Last September, the Geological Survey of Canada invited Soeder to Quebec to discuss environmental monitoring for shale gas wells, and in July he will travel to China to participate in a Chinese Academy of Sciences panel discussion on shale gas development.  Additionally, Borglum has participated in similar discussions with researchers from the University of Alberta, whom she met last year in Russia.

In January, a lab space in the Mineral Industries building was designated for petrophysics research. Soeder and Borglum are gathering equipment and tools to construct basic core testing apparatus. The first modified instrument will help senior Hunter Lang investigate enhanced oil recovery in the Madison Limestone from the Williston Basin.

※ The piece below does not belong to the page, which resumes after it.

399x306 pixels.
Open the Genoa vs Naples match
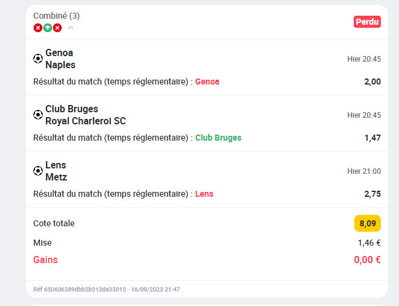(60, 59)
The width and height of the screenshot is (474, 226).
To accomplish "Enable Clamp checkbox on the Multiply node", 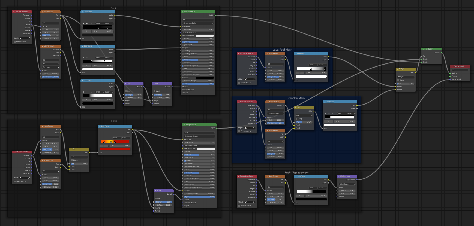I will [x=398, y=80].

To give the Energy Resources Initiative some forward momentum, funding, research and lab space need to come together simultaneously. “We must ensure the industry knows that the ERI at South Dakota School of Mines & Technology is open for business to answer their questions. We want this to be seen as a world-class facility, and Dan and I are excited to move in that direction,” Borglum says.

Their persistence and patience is paying off. It appears that an environmental risk study for Bakken shale wells on the Fort Berthold Reservation in North Dakota will be moving forward, possibly by May. SD Mines will assist the Mandan-Hidatsa-Arikara Nation with the siting and installation of groundwater monitoring wells to collect baseline data near wellpads at selected field locations. The goal is to quantify the environmental risks of drilling and fracking shale on a pristine site.

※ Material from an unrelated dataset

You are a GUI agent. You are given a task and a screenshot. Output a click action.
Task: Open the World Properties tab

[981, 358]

Soeder is currently developing a $750,000 proposal for the RD Petro group in United Arab Emirates to investigate shale production optimization technology, focused on understanding the properties of fine-grained rocks with respect to stress sensitivity, frackability, oil-water-gas interactions, and their relationships to pore structure and geology. “We think linking these properties to geology will improve predictability,” he says.

Additionally, Soeder recently submitted a proposal to SD EPSCoR for a $10 million National Science Foundation project to be conducted over five years. Mines’ ERI project is called Optimization of Fossil Fuel and Geothermal Resources for Indigenous Development and proposes to investigate the production of shallow gas and/or geothermal energy for local use in isolated, small tribal and rural communities that currently import their energy from great distances. The project includes resource assessment, engineering, design, utilization and sociological components. The ERI has also been collaborating with the Colorado School of Mines to develop research ideas for improving the efficiency and reducing the cost of geothermal energy drilling. A funding opportunity announcement for this work is anticipated from the DOE Geothermal Technology Office.

“We have been working hard to establish research projects and facilities for the ERI at SD Mines. We have several other irons in the fire, and I am anticipating that additional projects will materialize within the next six months,” Soeder says. “The ultimate goal is to develop a graduate research program that will enable our students to perform investigations that are relevant to the energy industry, positioning them as well-qualified, prospective job candidates.”

Eventually, the ERI would also like to offer energy-related courses at SD Mines as part of the petroleum systems minor and also support a regular energy lecture as part of the Department of Geology & Geological Engineering’s weekly lecture series. Soeder and Borglum are planning to revive the New Horizons Energy Conference, an annual energy event last held at SD Mines in 2014. A two-day conference is planned for October 2018 at Surbeck Center on campus with student posters, talks, a short course and associated field trips.